Please return exactly the lines below that run from the line with "Where should I click to: Open" through the end of the listing, both included, but not the pictures.

----------

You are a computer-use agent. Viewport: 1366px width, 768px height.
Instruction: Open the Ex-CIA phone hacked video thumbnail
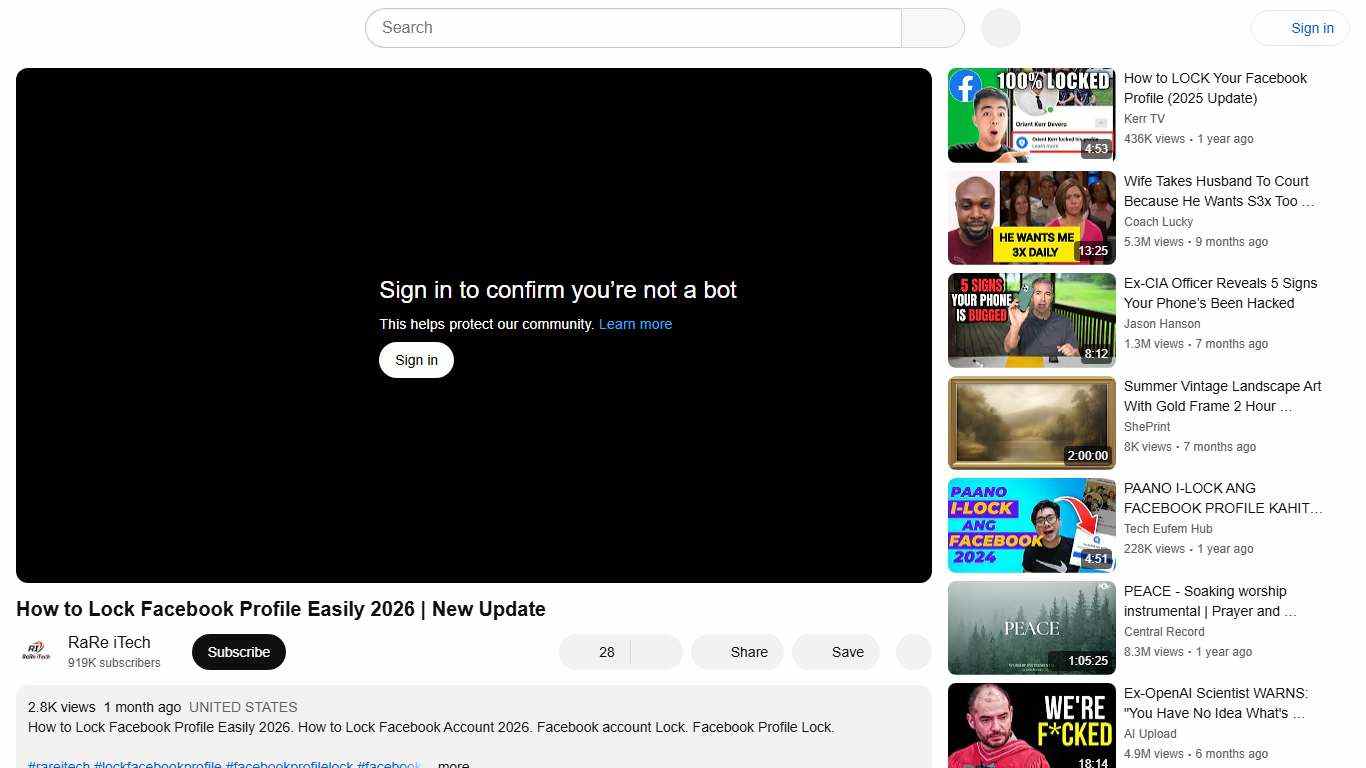1031,320
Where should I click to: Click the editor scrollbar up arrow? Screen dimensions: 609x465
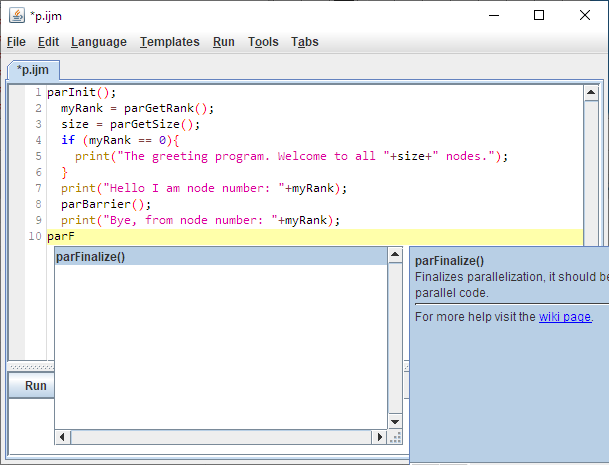pyautogui.click(x=593, y=92)
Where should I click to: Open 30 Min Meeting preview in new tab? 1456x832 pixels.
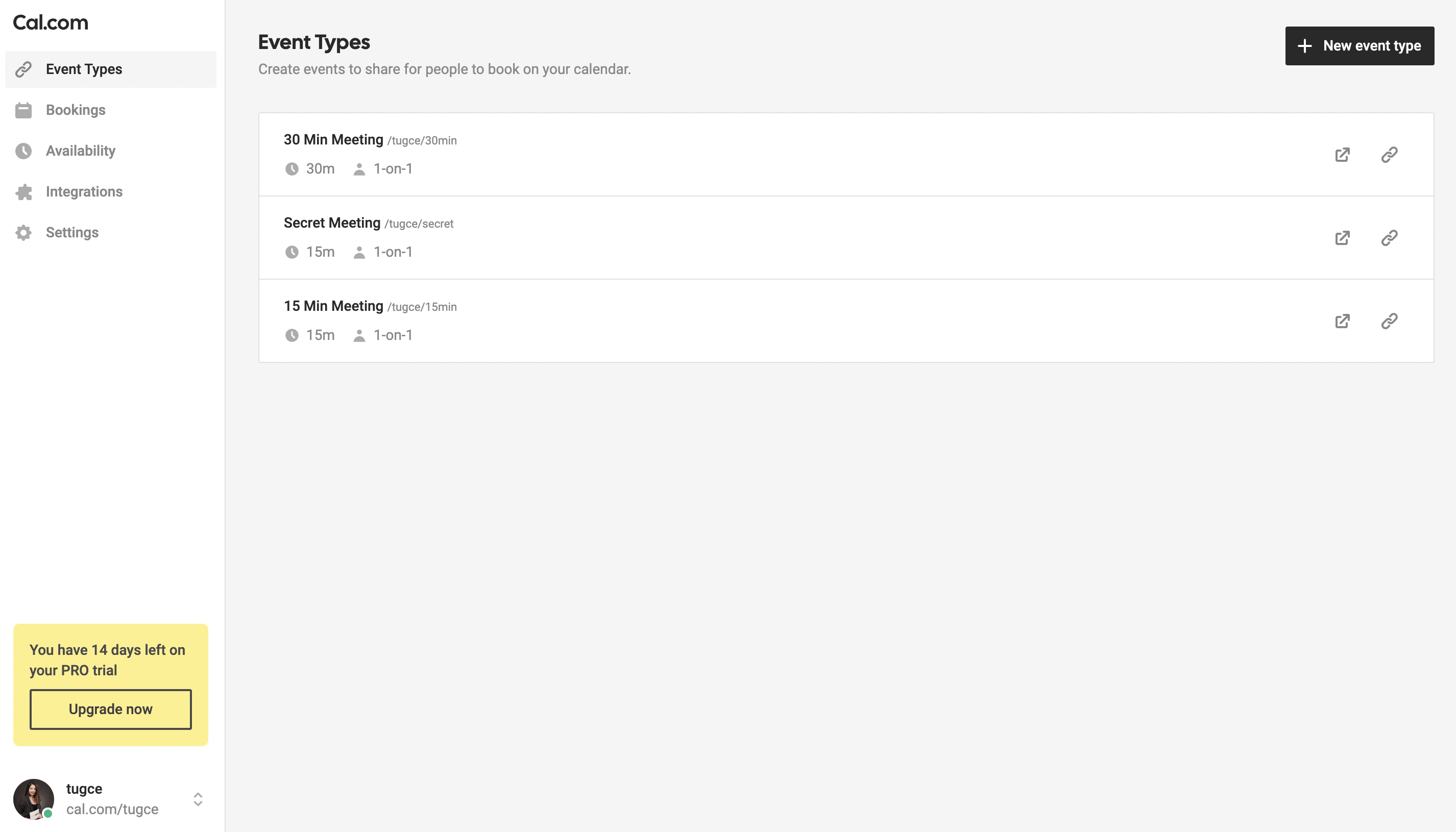pos(1342,155)
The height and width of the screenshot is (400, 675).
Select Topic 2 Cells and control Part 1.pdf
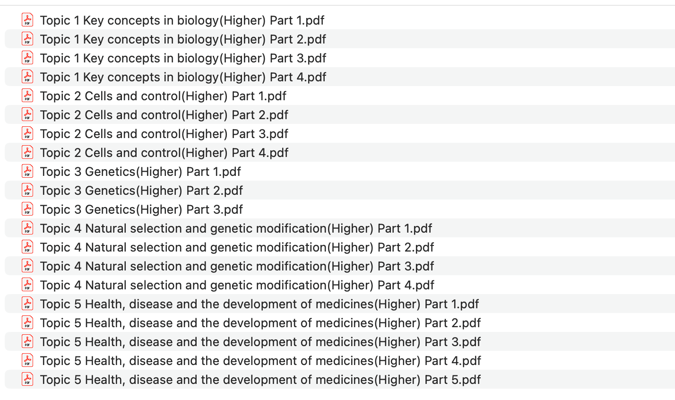pyautogui.click(x=163, y=96)
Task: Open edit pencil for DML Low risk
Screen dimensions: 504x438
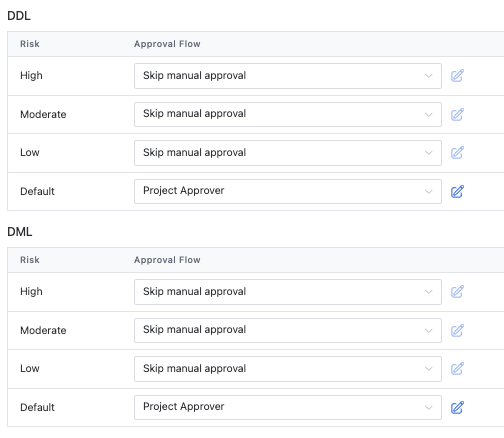Action: click(457, 369)
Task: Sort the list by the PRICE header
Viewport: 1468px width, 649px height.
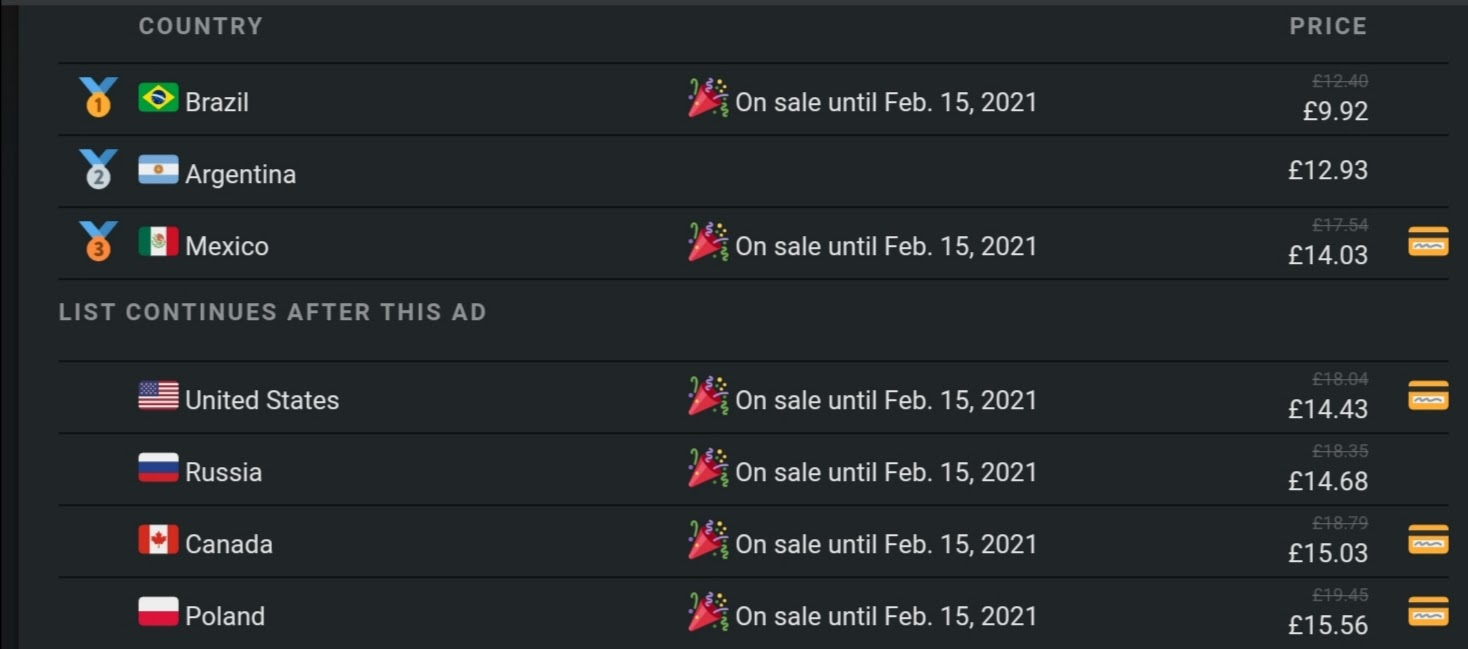Action: tap(1328, 26)

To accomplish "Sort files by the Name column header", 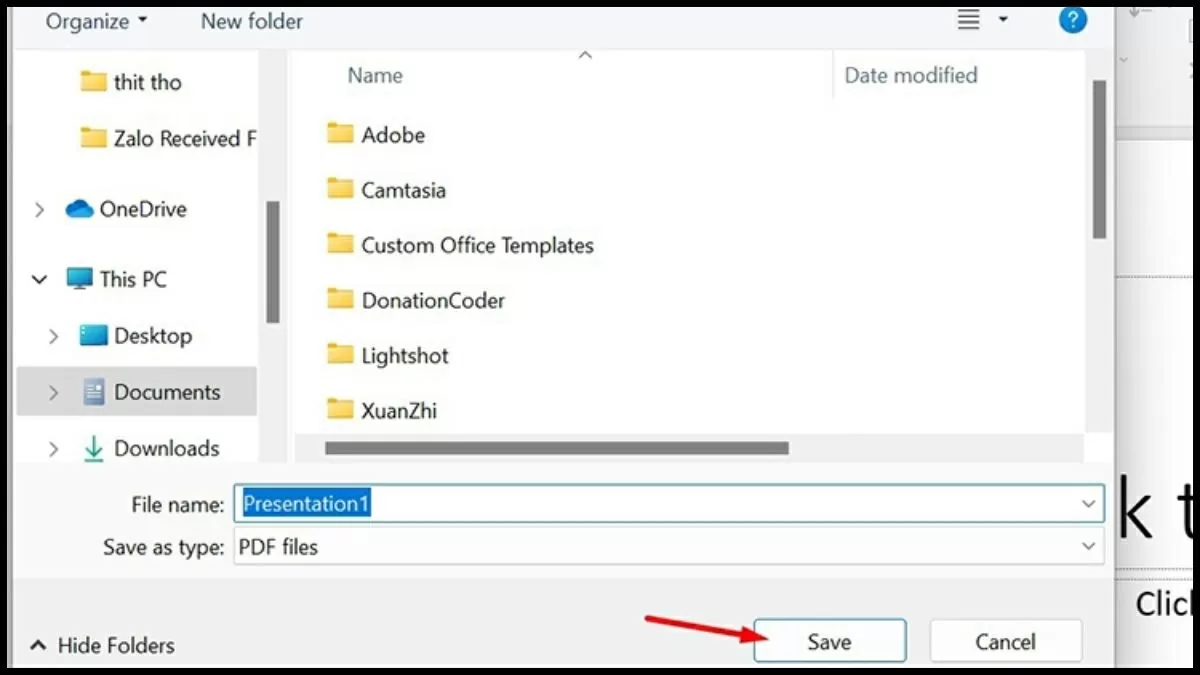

----------

### Final answer:
Where should I click to: Open 30 Min Meeting preview in new tab? 1456x832 pixels.
pos(1342,155)
The height and width of the screenshot is (400, 675).
Select Topic 2 Cells and control Part 1.pdf
pyautogui.click(x=163, y=96)
Task: Open edit pencil for DML Low risk
Screen dimensions: 504x438
Action: click(457, 369)
Task: Sort the list by the PRICE header
Viewport: 1468px width, 649px height.
Action: tap(1328, 26)

To accomplish "Sort files by the Name column header", 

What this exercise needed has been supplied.